Listed entries:
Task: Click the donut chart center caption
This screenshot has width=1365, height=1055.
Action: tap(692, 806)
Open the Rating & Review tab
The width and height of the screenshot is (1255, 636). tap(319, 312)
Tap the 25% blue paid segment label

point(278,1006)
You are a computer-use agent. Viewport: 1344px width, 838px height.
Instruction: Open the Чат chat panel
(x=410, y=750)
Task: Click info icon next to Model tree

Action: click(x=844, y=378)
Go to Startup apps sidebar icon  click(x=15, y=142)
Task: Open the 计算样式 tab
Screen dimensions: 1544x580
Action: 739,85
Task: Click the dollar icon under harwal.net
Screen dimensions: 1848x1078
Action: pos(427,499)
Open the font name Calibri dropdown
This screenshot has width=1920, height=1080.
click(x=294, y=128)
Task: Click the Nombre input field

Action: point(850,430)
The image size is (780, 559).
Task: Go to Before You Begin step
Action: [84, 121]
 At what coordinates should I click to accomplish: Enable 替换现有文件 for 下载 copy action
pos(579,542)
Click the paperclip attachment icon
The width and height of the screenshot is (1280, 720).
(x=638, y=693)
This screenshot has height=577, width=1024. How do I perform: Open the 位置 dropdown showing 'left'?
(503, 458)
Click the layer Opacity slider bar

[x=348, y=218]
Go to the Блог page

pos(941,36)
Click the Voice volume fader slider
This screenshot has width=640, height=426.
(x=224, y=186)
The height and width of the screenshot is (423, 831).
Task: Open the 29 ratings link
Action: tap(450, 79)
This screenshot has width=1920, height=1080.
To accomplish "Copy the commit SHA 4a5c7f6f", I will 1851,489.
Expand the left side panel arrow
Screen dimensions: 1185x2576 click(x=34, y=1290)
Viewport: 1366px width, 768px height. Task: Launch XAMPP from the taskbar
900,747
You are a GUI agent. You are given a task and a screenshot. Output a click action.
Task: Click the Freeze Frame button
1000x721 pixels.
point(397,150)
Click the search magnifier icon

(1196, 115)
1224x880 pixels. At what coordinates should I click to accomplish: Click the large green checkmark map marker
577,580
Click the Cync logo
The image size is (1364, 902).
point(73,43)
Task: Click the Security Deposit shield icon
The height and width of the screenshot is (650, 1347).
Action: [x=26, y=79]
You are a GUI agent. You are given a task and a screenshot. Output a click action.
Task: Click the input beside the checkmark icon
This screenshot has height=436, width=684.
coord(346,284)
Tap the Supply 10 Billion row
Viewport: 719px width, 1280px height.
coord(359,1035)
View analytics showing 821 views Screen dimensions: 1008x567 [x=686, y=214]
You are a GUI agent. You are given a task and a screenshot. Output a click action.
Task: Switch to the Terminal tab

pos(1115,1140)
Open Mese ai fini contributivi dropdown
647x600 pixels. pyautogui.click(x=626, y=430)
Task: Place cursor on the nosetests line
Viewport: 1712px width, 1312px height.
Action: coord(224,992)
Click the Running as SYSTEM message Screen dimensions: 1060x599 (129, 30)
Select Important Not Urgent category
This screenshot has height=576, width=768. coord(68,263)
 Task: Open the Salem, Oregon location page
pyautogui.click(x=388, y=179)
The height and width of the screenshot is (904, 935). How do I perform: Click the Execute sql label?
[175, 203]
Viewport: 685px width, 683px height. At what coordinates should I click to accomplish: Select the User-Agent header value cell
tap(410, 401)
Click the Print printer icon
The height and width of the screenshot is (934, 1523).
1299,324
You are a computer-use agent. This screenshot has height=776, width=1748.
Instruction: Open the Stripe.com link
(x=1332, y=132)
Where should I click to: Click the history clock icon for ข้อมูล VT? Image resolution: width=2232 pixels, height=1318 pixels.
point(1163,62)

Written exercise:
Format the lines above, from the first one down to the line containing "[x=348, y=218]", as a JSON list of strings with one string per line, and leave out blank lines.

Task solution:
[
  "Task: Click the donut chart center caption",
  "This screenshot has width=1365, height=1055.",
  "Action: tap(692, 806)",
  "Open the Rating & Review tab",
  "The width and height of the screenshot is (1255, 636). tap(319, 312)",
  "Tap the 25% blue paid segment label",
  "point(278,1006)",
  "You are a computer-use agent. Viewport: 1344px width, 838px height.",
  "Instruction: Open the Чат chat panel",
  "(x=410, y=750)",
  "Task: Click info icon next to Model tree",
  "Action: click(x=844, y=378)",
  "Go to Startup apps sidebar icon  click(x=15, y=142)",
  "Task: Open the 计算样式 tab",
  "Screen dimensions: 1544x580",
  "Action: 739,85",
  "Task: Click the dollar icon under harwal.net",
  "Screen dimensions: 1848x1078",
  "Action: pos(427,499)",
  "Open the font name Calibri dropdown",
  "This screenshot has width=1920, height=1080.",
  "click(x=294, y=128)",
  "Task: Click the Nombre input field",
  "Action: point(850,430)",
  "The image size is (780, 559).",
  "Task: Go to Before You Begin step",
  "Action: [84, 121]",
  " At what coordinates should I click to accomplish: Enable 替换现有文件 for 下载 copy action",
  "pos(579,542)",
  "Click the paperclip attachment icon",
  "The width and height of the screenshot is (1280, 720).",
  "(x=638, y=693)",
  "This screenshot has height=577, width=1024. How do I perform: Open the 位置 dropdown showing 'left'?",
  "(503, 458)",
  "Click the layer Opacity slider bar",
  "[x=348, y=218]"
]